Дочь почтительно приложилась к гладко выбритой щеке, стараясь не задеть придвинутый к отцовским коленям столик. На нем стояли старинная граненая стопка и вечный графин со стеклянным медведем внутри. Водку, наливаемую в данный сосуд, папуля называл медвежатинкой. Итак, медвежатинки в графине было медведю по пояс.
– Что значит «привет, папа»? У меня не может быть такого большого ребенка! У меня вообще не должно быть детей. Я не хочу! Я предупреждаю заранее… чтобы никто! (папуля не понятно кому погрозил пальцем) никто не вздумал шутить со мной. Не люблю! Никаких детей! Не пройдет!
Галочка, вставшая было рядом с Лерой, обиженно поджала губы и, шлепая задниками тапок, удалилась.
– Но я у тебя все-таки есть, – миролюбиво напомнила Лера. – Я на тебя похожа.
Еще бы, они даже были примерно одинаково пьяны.
– На меня?! Ты как две капли воды похожа на… nomina sunt odiosa.[2]
И вот так всегда. Мамуля считает, что дочь – копия своего папочки, а папочка видит в Лере клона мамочки. Вообще-то папин вариант страдал большими натяжками, но спорить с ним было бесполезно. И вообще, сама Лера с детства считала себя двойником дядюшки, особенно когда они напару вставали перед зеркалом и начинали соревноваться, кто кого перегримасничает. Отец-актер никогда этим не занимался, по крайней мере в Лерином присутствии, а дядя-ученый – да сколько угодно. И дядя, и племяница получали от этого состязания огромное удовольствие.
Папуля не очень верным движением взялся за графин, тут же перестав напоминать патриарха, и налил себе водки.
– Я всегда говорил этой курице: дети – конец творческой жизни! Засранные пеленки, слюни… манная каша… бррр… Ненавижу все это!
– Я давно обхожусь без пеленок и манную кашу не люблю. – Что и говорить, Лера была само терпение и кротость.
– Ты засранка! Прозябаешь в жалком театрике, играешь в жалких пьесках жалкого режиссеришки! Известно ли тебе, где он был, когда я уже играл ведущие роли? Все знали Валевского, но кто знал его?! Даже твоя дура-мать поняла, кто есть кто – она выбрала меня. И теперь ты по его указке порочишь нашу профессию… Премного благодарен, что хватило ума хотя бы не унижать мою фамилию.
Нет, сегодня Леру этим было не пронять.
– Ты знаешь Фому?! – изумилась она. Папуля впервые говорил подобные вещи.
– Ты имеешь в виду Антошку? Бездарность, играющая роль великого режиссера. Он вился как гнус возле твоей… мм… пока я его не прихлопнул… – Отец звонко шлепнул ладонью по столу и захохотал. – А не нужно было препятствовать, нужно было дать этой паре идиотов воссоединиться. И заниматься только искусством. Но я прихлопнул! – Папуля с такой силой снова ударил по столу рукой, что стоявшая перед ним стопка со звоном опрокинулась.

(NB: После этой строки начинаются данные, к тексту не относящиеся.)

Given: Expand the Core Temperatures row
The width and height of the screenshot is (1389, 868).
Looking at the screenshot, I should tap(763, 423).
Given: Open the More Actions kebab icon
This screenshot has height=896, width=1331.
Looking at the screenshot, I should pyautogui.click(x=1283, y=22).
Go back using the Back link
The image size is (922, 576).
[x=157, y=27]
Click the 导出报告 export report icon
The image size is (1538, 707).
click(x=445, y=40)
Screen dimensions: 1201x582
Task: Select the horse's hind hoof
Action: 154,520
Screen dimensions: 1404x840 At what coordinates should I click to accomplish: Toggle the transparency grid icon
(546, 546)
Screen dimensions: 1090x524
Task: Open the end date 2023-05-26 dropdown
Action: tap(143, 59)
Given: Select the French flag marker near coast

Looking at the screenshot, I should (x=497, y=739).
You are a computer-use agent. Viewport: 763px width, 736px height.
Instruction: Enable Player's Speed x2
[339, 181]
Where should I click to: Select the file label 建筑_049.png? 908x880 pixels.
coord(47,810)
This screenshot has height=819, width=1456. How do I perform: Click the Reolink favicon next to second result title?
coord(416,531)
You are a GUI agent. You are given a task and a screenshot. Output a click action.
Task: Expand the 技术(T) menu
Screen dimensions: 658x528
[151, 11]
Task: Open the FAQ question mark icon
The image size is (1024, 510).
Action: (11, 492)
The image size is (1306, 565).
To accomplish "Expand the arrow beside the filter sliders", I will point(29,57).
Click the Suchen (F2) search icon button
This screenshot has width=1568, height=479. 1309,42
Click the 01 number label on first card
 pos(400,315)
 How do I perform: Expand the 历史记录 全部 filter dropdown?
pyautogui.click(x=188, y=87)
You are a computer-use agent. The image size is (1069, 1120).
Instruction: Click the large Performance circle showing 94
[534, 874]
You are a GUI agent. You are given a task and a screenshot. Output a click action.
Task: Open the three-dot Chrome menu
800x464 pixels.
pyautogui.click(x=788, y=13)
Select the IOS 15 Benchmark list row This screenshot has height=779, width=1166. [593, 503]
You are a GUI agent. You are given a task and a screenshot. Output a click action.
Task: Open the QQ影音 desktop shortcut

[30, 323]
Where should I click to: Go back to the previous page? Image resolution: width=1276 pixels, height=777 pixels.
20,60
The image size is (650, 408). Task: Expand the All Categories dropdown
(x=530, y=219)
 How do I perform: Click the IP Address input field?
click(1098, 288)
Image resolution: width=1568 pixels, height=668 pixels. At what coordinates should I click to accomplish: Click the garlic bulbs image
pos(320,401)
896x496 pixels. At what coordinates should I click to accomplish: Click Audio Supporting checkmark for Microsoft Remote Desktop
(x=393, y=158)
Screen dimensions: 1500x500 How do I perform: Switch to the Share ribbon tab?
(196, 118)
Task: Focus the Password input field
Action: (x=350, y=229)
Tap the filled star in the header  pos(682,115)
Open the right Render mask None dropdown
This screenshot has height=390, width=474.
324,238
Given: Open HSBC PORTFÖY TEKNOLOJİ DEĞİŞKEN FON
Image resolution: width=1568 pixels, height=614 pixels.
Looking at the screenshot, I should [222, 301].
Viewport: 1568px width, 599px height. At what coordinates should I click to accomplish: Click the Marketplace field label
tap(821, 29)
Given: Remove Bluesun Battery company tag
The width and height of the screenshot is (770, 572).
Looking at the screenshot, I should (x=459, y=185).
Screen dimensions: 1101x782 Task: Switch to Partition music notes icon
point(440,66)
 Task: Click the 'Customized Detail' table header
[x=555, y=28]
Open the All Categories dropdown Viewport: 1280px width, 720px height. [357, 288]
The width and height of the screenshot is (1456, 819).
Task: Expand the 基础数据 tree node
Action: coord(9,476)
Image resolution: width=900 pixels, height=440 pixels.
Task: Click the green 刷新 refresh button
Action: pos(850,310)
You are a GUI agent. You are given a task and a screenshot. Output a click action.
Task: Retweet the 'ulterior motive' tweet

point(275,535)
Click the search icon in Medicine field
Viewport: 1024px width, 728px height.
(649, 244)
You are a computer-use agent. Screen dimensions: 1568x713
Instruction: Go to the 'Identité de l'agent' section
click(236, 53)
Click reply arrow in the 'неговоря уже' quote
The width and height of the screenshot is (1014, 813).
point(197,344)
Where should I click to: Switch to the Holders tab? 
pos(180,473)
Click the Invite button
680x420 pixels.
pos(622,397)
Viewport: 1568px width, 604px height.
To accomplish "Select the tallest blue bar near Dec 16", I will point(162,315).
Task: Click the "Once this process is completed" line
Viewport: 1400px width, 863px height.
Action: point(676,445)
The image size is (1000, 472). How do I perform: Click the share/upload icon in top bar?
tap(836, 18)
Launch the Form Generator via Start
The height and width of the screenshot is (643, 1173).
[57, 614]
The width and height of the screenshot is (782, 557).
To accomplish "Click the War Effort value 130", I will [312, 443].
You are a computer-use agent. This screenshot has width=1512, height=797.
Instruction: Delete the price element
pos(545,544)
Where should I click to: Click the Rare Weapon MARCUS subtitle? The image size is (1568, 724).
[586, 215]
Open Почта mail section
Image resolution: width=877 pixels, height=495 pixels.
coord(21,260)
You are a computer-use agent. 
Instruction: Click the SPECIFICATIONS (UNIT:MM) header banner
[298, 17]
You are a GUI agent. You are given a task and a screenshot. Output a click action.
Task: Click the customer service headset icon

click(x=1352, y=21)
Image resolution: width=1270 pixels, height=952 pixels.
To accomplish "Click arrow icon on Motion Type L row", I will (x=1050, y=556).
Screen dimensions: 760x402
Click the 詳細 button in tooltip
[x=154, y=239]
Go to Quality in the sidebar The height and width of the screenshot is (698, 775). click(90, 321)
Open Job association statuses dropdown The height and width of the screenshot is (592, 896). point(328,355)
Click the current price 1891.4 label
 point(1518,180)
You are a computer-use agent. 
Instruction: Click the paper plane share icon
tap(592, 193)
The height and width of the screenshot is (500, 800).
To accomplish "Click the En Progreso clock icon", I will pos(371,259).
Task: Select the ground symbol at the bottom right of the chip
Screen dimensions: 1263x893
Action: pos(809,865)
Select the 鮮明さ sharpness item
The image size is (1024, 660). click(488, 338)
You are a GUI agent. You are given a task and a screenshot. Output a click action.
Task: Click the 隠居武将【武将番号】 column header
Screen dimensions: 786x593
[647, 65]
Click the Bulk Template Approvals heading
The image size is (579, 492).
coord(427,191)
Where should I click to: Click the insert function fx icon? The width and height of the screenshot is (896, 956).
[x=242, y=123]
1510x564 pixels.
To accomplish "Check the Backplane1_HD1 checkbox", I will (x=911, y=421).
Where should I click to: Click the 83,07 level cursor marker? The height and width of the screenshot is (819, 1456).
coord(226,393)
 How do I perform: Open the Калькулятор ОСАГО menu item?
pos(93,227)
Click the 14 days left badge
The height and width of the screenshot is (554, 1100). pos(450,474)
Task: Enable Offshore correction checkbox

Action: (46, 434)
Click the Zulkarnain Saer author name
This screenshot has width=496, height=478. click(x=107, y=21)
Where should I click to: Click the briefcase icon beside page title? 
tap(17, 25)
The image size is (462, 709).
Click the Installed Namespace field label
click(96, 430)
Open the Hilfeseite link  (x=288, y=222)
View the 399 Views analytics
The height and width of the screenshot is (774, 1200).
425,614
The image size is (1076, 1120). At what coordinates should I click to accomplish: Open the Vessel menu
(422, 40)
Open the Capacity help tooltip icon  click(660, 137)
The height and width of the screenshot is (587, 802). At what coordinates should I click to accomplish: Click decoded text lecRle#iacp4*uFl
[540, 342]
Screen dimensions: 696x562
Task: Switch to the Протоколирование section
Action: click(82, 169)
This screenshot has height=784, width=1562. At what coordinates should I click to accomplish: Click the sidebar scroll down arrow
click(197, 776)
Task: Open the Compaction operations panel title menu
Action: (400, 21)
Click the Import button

– Григорий Петрович… – пролепетала из воздуха материализовавшаяся Галочка и с укором посмотрела на Леру.
– Не затыкай мне рот, женщина! Я разговариваю со своей дочерью, актрисой! Что ты смыслишь в искусстве, а? Да и кто в нем сейчас смыслит? Mesto[3]
Пан Валевский явно вознамерился удариться в трагедию, и Лера заставила себя встряхнуться. Эдак папуля дойдет до крайности и начнет кричать, что ему нет места в этой проклятой жизни и он доложен с этим покончить, а Галочка станет рыдать, некрасиво хлюпая носом. Лера уже видела такое не раз. Она взяла графин и понесла на кухню прятать – теперь водка едва доставала медведю по пупа. Папулины проклятия она переживет, ей не привыкать. Галочка потрусила следом.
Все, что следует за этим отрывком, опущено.